- Requirement 1:
In the Long Sutton text, rewrite the stretch from "Local newspapers are" through "town named after him.", swapping "highwayman" for "robber".
- Requirement 2:
For each statement below, say yes or no according to whether it agrees with the Long Sutton text, and quote the text's deciding words.
(a) Long Sutton Athletic F.C. currently plays in the Eastern Counties Football League.
(b) The murderers of the surgeon John Bailey were never caught.
(c) Reginald Skelton was knighted in 1931.
- Requirement 3:
According to the Long Sutton text, which African genus was named after Henry Harold Welch Pearson?

- Document text:
>>>

Within the church is a memorial inscribed "Alas! Poor Bailey" to a local surgeon, John Bailey, who was killed by robbers while returning from a visit to a patient in Tydd St Mary just after midnight on 22 April 1795. His murderers were not caught.

Town public houses are the Olde Ship Inn in London Road, the Crown and Woolpack in High Street, and the Corn Exchange and the Granary in Market Street.

===Sport===
The town's Long Sutton Athletic F.C. plays in the Peterborough and District Football League. It previously played in the Eastern Counties Football League.

==Media==
Local news and television programmes are provided by BBC Yorkshire and Lincolnshire and ITV Yorkshire. Television signals are received from the Belmont TV transmitter, BBC East Midlands and ITV Central can also be received from the Waltham TV transmitter.

The town is covered by both BBC Radio Lincolnshire and BBC Radio Cambridgeshire. The area is one of the few in Lincolnshire to be covered by a local DAB multiplex, NOW Peterborough.

Local newspapers are Spalding Today and Spalding Voice.

==Notable people==
In birth order:
- Christopher Helme (1603 – c. 1650), born in Long Sutton, was an emigrant to Massachusetts Bay Colony and a founder of Exeter, New Hampshire.
- Dick Turpin (1705–1739), highwayman, lived in Long Sutton for about nine months as John Palmer (or Parmen). There is a road in the town named after him.
- Alfred Fletcher (1841–1915), journalist and left-wing politician, was born in Long Sutton.
- Richard Winfrey (1858–1944) was a Liberal MP, newspaper publisher and campaigner for agricultural rights. His family donated Winfrey Park.
- Henry Harold Welch Pearson (1870–1916) was a Long Sutton-born South African botanist. The African genus Pearsonia was named after him.
- Reginald Skelton (1872–1958), born in Long Sutton, was a naval vice-admiral and polar explorer. He was knighted in 1931.
- Alfred Haines (1877–1935) from Long Sutton became a first-class cricketer playing for Gloucestershire.
- Alfred Piccaver (1884–1958), operatic tenor, was born in Long Sutton.

<<<

- Entries shown:
>>>

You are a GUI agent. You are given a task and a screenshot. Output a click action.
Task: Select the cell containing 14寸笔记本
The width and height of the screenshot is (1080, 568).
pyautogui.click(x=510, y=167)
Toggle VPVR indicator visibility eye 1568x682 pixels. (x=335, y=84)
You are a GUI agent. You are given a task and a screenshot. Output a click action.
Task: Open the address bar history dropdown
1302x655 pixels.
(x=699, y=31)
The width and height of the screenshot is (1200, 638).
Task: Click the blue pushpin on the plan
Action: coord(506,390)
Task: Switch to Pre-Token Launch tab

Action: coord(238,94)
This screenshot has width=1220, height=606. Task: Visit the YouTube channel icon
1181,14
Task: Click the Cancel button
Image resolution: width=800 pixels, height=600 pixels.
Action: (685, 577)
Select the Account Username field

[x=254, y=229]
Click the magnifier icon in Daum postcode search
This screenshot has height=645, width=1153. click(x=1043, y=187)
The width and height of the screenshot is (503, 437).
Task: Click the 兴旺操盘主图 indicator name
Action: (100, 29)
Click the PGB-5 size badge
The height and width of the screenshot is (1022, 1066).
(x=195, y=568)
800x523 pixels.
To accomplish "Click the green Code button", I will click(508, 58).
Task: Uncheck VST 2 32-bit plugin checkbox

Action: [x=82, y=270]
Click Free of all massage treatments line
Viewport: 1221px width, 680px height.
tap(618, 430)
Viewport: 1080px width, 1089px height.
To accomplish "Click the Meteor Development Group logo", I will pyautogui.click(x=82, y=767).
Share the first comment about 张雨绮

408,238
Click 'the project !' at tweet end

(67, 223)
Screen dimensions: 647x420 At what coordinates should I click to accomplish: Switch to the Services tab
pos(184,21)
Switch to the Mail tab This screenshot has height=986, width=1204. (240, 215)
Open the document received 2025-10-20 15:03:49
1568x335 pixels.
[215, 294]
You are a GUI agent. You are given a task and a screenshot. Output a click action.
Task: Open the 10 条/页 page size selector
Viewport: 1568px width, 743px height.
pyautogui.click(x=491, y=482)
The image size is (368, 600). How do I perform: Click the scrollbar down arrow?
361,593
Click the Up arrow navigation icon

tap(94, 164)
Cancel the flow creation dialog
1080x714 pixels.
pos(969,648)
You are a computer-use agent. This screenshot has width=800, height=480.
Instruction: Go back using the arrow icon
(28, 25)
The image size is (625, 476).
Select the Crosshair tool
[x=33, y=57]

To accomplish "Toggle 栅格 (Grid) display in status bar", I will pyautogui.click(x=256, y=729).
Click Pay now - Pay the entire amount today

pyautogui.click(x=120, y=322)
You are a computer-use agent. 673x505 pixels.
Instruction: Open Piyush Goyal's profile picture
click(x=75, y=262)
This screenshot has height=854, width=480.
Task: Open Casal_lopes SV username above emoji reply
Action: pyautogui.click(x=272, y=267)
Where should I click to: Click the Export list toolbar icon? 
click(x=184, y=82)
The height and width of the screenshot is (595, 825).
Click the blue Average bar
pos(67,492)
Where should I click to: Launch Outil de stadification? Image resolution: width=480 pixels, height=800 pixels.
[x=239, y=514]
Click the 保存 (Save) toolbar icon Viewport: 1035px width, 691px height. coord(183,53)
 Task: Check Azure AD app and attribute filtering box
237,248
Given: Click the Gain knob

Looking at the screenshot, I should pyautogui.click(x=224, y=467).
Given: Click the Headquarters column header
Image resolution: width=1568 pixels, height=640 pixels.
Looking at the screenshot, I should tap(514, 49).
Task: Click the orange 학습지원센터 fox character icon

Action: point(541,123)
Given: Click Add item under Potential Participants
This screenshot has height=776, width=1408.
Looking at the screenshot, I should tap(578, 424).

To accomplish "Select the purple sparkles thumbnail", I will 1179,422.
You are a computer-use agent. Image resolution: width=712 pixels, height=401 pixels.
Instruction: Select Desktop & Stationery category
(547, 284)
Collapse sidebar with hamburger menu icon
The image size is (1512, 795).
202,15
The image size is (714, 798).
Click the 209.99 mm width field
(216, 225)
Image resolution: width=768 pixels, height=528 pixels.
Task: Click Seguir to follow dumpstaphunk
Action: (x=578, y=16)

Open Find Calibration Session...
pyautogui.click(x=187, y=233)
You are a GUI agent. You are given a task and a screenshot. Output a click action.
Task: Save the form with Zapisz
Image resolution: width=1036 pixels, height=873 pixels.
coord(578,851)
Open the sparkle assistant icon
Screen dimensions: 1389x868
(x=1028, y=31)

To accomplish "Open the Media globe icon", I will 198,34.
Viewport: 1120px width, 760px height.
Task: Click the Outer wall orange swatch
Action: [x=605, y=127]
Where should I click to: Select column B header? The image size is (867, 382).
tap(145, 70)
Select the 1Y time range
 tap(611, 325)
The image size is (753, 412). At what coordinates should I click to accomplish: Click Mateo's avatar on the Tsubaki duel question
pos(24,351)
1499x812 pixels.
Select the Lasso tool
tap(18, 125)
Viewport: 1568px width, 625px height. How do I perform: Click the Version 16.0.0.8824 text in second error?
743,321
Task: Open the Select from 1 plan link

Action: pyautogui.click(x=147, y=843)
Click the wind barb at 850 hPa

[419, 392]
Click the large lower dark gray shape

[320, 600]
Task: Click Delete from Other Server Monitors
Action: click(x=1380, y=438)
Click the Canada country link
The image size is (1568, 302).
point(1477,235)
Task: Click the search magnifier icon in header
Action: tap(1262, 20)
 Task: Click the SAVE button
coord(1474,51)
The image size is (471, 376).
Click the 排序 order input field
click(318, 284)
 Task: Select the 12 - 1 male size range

<<<

- Answer space 1:
Local newspapers are Spalding Today and Spalding Voice.

==Notable people==
In birth order:
- Christopher Helme (1603 – c. 1650), born in Long Sutton, was an emigrant to Massachusetts Bay Colony and a founder of Exeter, New Hampshire.
- Dick Turpin (1705–1739), robber, lived in Long Sutton for about nine months as John Palmer (or Parmen). There is a road in the town named after him.

- Answer space 2:
(a) No: "plays in the Peterborough and District Football League. It previously played in the Eastern Counties Football League."
(b) Yes: "His murderers were not caught."
(c) Yes: "He was knighted in 1931."

- Answer space 3:
Pearsonia.